AWS Solutions Architect Associate Certification
Services Migration and Transfer
Demo Move files from File Server to EFS using Datasync
In this guide, we demonstrate how to use AWS DataSync to transfer files from an on-premises NFS server to an S3 bucket in AWS. The objective is to simulate a corporate data center environment and illustrate the seamless migration process using AWS DataSync.
The lab setup emulates an on-premises scenario where an application server accesses an NFS server to read and write data. This data is then transferred to an S3 bucket via AWS DataSync. Although the simulation represents an on-premises environment, all components reside in AWS for simplicity.
Below is the architecture diagram illustrating the data transfer flow from the corporate data center to AWS S3. The diagram shows an App Server, NFS Server, DataSync Agent, and the AWS DataSync service:
Environment Overview
An application server in our simulated environment connects to an NFS server running within an AWS VPC. The data destined for migration is stored on the NFS server and will ultimately be copied to an S3 bucket. The following diagram shows the deployed application server and its connectivity with the NFS server:
To confirm connectivity, log in to the application server and run the command below to display mounted file systems:
df -h
The output indicates that the NFS server is mounted at /mnt/data
with the source path 10.11.12.182:/media/data
:
Filesystem Size Used Avail Use% Mounted on
/dev 478M 0 478M 0% /dev
/dev/shm 486M 0 486M 0% /dev/shm
/run 486M 416M 485M 1% /run
/sys/fs/cgroup 486M 0 486M 0% /sys/fs/cgroup
/ 8.0G 1.8G 6.3G 23% /
/run/user/1000 98M 0 98M 0% /run/user/1000
/media/data 8.0G 1.8G 6.3G 23% /mnt/data
user@ip-10-11-12-118 ~ $
Navigating into /mnt/data
reveals a folder called images
that contains numerous JPEG files destined for migration to the S3 bucket.
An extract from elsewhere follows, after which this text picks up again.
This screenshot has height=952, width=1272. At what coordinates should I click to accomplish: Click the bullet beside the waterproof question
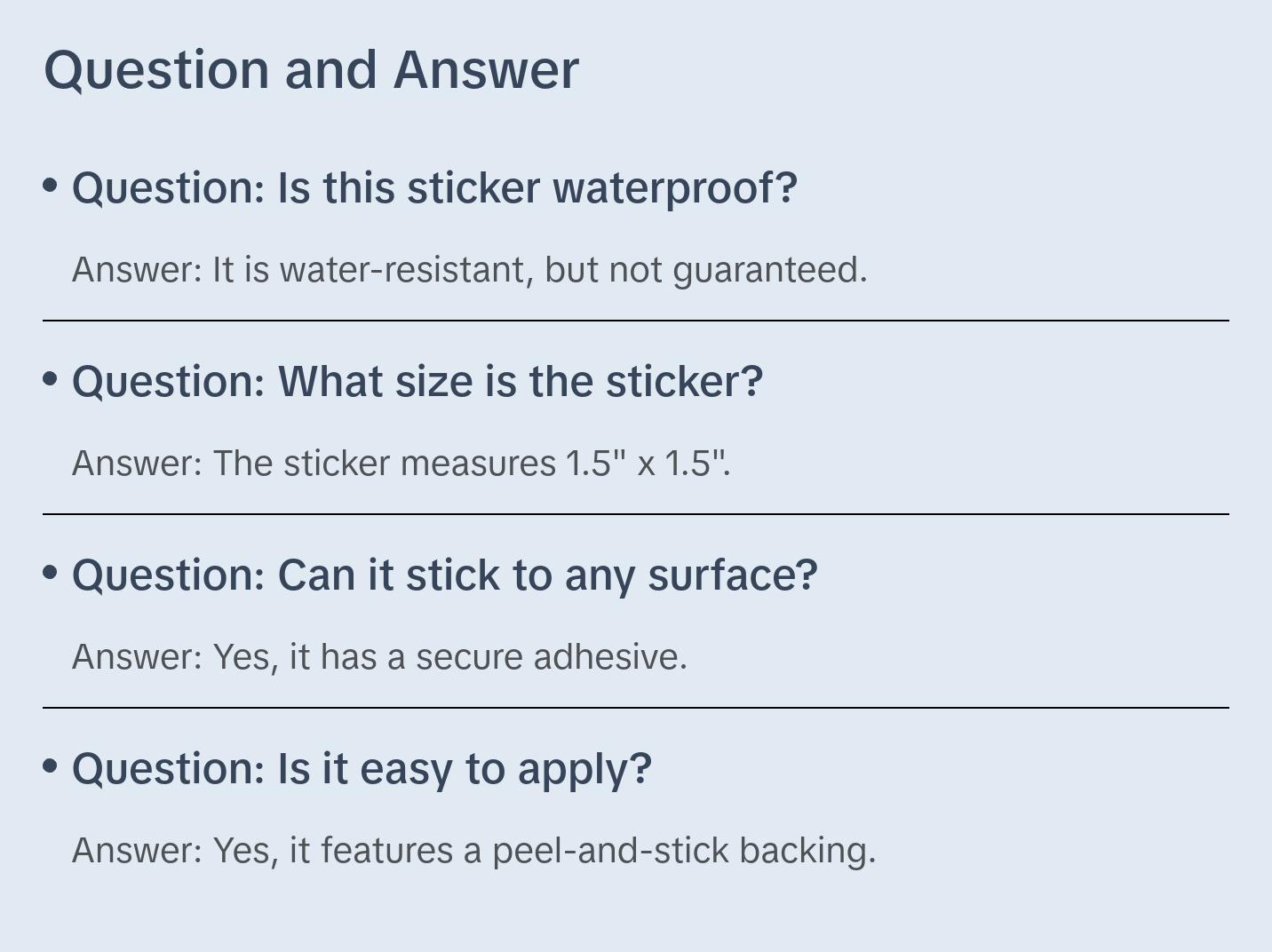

For example:
[ec2-user@ip-10-11-12-118 ~]$ cd /mnt/data
[ec2-user@ip-10-11-12-118 data]$ ls
images
[ec2-user@ip-10-11-12-118 data]$ cd images/
[ec2-user@ip-10-11-12-118 images]$ ls
00001.jpg 00018.jpg 00035.jpg 00052.jpg 00069.jpg 00086.jpg 00103.jpg 00120.jpg 00137.jpg 00154.jpg 00171.jpg 00188.jpg 00189.jpg 00199.jpg 00200.jpg
00002.jpg 00019.jpg 00036.jpg 00053.jpg 00070.jpg 00087.jpg 00104.jpg 00121.jpg 00138.jpg 00155.jpg 00172.jpg 00191.jpg 00200.jpg 00201.jpg
...
Once the files are transferred, you can verify their presence by accessing the S3 bucket (named "data sync - KodeKloud"), where the files appear under an "images" folder.
Deploying the DataSync Agent
The next step is to deploy the DataSync agent. While the agent can be deployed on any supported virtualization hypervisor (e.g., VMware, KVM, or Microsoft Hyper-V), this demonstration uses an EC2 instance in AWS.
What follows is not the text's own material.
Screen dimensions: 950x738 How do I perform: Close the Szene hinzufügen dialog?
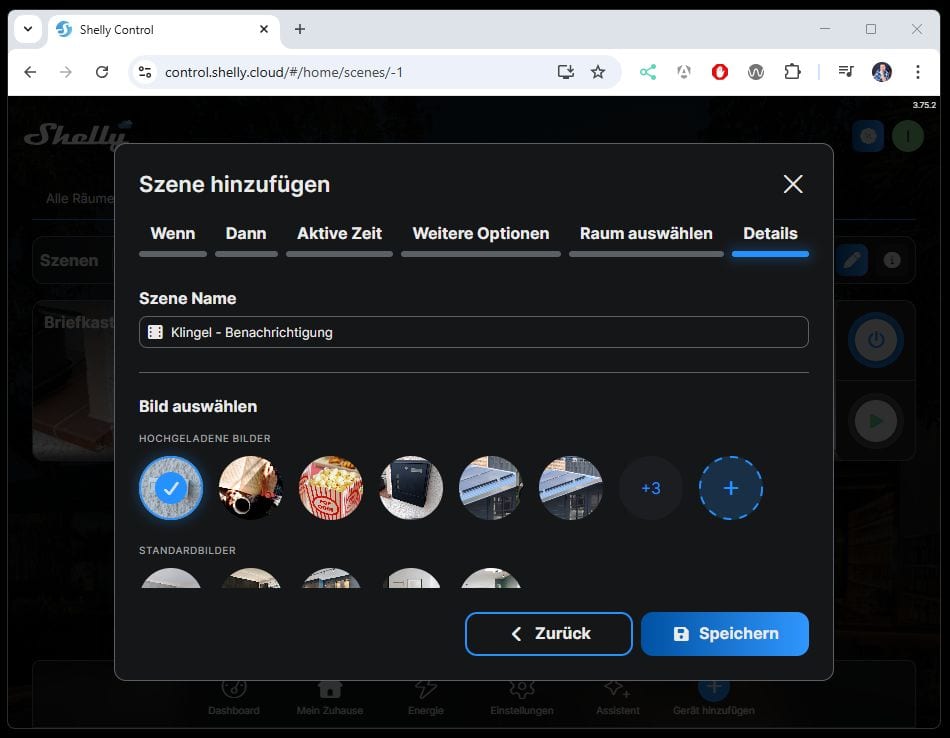point(792,184)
Refer to the AWS DataSync documentation for detailed information on deploying the agent in different environments, including VMware, EC2, AWS Snowcone, and AWS Outposts.
For EC2 deployment, perform the following steps:
Retrieve the latest AMI for the DataSync agent using AWS CLI:
aws ssm get-parameter --name /aws/service/datasync/ami --region us-east-1
The output will be similar to:
{ "Parameter": { "Name": "/aws/service/datasync/ami", "Type": "String", "Value": "ami-dd2f74d8a00ff34d", "Version": 88, "LastModifiedDate": "2023-10-13T19:30:54.383000+00:00", "ARN": "arn:aws:ssm:us-east-1:parameter/aws/service/datasync/ami", "DataType": "text" } }
Tip
You can run this command in AWS CloudShell if your local AWS CLI is not configured.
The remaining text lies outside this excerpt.